In answer to my question regarding Loretta, Wells answered, “Who?” He had never met the woman I described, and neither had any of his friends, though he thought my story a bit too fantastic, but still intriguing. Time travel. Wells shook his head. History is fixed, he commented. Time travel would be a meaningless plot device.
So, who had I killed—-and for what purpose? I was defending a defenseless woman—I thought—-a time traveler, no less. But two men were dead. I sent a cable to a friend in Paris, Brice Dominque, a writer for a political magazine, asking if he had seen or heard any news about two murdered men. I gave him the general location.
Three days later, just before I left my Club for Paddington station to travel to the West Country to perform two soirees, I received a letter.

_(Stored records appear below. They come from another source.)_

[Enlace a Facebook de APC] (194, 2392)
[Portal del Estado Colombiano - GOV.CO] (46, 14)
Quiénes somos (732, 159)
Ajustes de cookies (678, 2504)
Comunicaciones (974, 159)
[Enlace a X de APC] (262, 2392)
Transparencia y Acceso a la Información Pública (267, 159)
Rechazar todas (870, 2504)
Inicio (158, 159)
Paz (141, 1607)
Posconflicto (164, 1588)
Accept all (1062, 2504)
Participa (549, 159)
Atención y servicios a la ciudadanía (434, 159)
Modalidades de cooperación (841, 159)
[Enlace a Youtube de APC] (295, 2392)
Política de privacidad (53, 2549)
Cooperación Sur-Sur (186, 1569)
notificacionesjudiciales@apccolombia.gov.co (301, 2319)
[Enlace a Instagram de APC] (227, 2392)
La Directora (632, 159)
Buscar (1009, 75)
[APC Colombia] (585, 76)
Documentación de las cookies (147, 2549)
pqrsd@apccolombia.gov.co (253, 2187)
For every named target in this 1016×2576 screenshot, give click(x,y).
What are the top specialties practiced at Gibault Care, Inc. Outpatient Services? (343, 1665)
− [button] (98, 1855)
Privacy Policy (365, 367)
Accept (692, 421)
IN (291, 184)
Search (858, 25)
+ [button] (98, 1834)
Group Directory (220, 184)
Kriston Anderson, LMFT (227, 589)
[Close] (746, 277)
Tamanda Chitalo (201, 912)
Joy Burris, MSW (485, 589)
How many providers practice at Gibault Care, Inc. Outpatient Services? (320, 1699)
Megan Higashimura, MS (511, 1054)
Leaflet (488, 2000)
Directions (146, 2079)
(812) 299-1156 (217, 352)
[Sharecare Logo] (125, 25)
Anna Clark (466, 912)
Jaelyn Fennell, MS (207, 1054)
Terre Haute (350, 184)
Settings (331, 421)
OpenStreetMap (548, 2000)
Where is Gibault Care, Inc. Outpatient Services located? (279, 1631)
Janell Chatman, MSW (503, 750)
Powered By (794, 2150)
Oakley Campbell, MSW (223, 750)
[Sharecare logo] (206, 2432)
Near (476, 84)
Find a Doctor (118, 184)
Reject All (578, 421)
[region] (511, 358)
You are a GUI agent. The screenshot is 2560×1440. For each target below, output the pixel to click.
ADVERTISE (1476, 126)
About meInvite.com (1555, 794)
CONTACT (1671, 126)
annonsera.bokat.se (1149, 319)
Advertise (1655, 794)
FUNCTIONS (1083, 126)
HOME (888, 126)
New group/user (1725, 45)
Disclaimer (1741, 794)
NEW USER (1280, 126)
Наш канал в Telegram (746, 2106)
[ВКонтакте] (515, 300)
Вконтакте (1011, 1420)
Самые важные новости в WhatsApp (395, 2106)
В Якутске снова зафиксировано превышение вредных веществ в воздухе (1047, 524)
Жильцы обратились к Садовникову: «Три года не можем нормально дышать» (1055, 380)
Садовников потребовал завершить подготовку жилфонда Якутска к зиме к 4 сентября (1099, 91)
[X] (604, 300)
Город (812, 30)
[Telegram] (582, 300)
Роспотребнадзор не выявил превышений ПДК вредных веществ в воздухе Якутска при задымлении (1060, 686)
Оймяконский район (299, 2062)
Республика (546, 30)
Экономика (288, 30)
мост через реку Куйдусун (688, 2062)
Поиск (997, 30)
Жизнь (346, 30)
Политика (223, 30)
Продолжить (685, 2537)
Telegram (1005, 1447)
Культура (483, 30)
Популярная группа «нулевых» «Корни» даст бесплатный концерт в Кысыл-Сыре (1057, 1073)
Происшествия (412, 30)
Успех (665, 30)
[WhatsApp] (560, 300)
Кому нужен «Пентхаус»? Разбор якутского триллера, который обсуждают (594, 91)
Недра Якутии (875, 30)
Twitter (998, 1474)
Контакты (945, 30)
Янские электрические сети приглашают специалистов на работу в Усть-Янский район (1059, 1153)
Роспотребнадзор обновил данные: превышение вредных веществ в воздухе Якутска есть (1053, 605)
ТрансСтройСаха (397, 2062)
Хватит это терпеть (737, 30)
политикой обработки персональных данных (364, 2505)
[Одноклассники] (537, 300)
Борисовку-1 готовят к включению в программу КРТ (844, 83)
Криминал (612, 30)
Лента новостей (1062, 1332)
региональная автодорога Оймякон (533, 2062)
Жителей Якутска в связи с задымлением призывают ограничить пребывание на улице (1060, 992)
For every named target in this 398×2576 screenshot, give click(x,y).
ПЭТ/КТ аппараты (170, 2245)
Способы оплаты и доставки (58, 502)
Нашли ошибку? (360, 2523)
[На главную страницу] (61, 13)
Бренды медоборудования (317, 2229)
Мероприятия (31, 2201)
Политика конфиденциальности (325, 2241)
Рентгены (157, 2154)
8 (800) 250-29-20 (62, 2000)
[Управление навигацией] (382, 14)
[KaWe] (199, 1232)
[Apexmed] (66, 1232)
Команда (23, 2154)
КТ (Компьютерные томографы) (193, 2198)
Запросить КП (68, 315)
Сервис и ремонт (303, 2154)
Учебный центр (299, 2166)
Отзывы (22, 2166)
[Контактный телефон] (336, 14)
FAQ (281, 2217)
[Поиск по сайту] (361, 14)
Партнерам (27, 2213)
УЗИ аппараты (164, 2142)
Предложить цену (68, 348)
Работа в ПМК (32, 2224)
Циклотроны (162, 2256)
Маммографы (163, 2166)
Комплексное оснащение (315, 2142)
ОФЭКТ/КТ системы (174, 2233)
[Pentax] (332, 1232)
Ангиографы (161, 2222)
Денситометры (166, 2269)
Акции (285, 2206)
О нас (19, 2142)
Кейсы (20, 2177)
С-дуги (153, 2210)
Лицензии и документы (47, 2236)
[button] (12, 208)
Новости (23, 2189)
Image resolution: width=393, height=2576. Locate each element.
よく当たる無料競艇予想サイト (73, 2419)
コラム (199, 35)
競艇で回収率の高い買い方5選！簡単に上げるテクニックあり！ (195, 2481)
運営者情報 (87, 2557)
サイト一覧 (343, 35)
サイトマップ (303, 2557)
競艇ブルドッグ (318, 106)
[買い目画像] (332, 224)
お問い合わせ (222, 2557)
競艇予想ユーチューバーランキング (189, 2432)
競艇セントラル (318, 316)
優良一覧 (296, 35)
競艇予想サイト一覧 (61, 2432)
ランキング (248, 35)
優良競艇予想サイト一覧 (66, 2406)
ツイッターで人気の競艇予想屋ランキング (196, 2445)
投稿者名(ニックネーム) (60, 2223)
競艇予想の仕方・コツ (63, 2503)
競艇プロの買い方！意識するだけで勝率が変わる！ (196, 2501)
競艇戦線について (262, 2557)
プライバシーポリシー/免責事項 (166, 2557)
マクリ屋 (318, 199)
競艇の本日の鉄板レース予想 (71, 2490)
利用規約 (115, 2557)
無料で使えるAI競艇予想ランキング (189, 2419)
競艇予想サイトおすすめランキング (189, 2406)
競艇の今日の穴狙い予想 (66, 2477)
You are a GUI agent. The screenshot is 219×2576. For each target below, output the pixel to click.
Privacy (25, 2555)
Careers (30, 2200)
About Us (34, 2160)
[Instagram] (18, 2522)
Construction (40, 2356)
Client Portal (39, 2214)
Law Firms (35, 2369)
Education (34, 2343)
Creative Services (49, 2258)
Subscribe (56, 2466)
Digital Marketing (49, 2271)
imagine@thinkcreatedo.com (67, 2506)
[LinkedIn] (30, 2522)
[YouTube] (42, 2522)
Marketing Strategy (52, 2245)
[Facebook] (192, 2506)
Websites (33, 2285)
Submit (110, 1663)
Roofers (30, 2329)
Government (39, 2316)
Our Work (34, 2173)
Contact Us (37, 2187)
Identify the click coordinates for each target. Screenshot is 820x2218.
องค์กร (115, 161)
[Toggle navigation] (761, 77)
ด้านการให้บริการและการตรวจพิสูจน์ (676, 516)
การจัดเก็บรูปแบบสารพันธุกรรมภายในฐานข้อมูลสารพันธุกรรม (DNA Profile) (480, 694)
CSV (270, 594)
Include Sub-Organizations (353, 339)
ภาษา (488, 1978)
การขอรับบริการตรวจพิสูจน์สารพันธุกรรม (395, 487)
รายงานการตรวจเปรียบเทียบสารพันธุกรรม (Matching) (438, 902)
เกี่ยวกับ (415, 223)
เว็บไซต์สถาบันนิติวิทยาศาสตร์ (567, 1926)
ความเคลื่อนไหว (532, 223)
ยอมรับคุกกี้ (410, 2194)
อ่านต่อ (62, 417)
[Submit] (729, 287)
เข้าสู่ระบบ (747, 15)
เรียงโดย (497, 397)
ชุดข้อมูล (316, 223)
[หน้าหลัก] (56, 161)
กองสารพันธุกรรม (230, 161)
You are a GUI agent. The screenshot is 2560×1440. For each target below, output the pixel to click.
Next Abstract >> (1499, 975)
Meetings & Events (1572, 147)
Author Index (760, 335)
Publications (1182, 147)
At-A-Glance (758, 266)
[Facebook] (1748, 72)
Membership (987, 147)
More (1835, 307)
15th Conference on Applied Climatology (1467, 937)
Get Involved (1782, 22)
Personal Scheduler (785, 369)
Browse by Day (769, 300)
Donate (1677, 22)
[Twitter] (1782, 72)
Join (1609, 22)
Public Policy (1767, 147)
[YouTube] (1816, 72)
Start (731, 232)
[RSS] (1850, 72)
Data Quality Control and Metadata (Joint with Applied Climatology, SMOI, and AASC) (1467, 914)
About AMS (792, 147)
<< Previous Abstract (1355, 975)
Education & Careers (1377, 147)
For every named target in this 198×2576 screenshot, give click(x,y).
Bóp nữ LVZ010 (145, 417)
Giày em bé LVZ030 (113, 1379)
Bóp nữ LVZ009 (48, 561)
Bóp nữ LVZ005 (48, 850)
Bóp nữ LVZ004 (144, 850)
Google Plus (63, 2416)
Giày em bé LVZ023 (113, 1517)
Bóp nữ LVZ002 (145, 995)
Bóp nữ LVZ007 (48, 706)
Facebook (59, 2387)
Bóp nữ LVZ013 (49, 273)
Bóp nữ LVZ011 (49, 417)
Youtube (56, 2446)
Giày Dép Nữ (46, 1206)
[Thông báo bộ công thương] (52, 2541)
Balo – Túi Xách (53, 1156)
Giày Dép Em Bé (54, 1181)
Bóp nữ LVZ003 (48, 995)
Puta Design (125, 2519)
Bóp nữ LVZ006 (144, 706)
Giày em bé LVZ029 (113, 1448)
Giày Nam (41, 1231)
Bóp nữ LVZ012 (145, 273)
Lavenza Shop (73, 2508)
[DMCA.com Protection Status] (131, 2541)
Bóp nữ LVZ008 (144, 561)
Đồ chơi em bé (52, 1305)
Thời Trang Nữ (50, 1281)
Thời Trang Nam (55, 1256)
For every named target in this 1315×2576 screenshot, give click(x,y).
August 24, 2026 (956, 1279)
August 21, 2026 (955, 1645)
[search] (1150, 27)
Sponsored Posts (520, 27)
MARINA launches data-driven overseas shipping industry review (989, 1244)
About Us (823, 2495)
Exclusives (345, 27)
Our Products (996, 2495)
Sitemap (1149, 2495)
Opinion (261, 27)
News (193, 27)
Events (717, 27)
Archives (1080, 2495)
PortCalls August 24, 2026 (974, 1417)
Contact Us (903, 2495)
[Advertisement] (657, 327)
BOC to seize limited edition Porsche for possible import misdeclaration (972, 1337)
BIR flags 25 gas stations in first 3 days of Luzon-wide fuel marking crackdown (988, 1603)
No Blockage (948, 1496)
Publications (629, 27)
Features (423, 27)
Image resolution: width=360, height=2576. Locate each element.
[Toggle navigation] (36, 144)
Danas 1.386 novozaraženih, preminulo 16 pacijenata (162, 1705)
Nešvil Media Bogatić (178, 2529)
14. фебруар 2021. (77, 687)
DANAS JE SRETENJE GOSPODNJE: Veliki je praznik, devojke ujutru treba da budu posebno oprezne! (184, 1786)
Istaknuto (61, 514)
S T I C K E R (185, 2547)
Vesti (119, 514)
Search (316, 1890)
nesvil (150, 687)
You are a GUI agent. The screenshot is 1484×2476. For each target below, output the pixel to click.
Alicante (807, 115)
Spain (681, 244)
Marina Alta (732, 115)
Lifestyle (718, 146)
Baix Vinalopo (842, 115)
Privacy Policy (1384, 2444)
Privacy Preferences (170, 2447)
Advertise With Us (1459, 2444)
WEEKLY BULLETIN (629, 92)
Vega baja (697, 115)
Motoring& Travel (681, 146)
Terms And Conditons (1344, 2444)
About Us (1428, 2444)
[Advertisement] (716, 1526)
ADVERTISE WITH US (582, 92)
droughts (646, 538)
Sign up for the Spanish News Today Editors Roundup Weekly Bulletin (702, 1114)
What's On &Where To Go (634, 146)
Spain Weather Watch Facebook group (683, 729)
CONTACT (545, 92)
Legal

Stuart, he wrote, how did you know? The government is trying to keep it quiet. When I asked a friend in the nearest precinct to the location you described, he regarded me with decided suspicion. Two members of the Deuxieme Bureau were tracking a notorious female Czarist assassin noted for her quick skill with a knife, always with her left hand, but were apparently killed by her backups. Some evidence was found establishing her presence at the site of the killing, but she had vanished.
Your thought reading, Stuart, will be the death of you yet. Watch your back, Brice.
Loretta’s story was bizarre, but as I dealt regularly with the bizarre being, after all, a thought reader, her story of time travel carried some attractive element of—-of, well, legitimacy. But, as the train pulled out of Paddington, leaning back in my seat, I realized she had read me better than I had read her, and quicker as well, which had led to my gallantly taking two innocent lives.
Time travel. Wells was right. No writer would waste his time on such a pathetic plot line.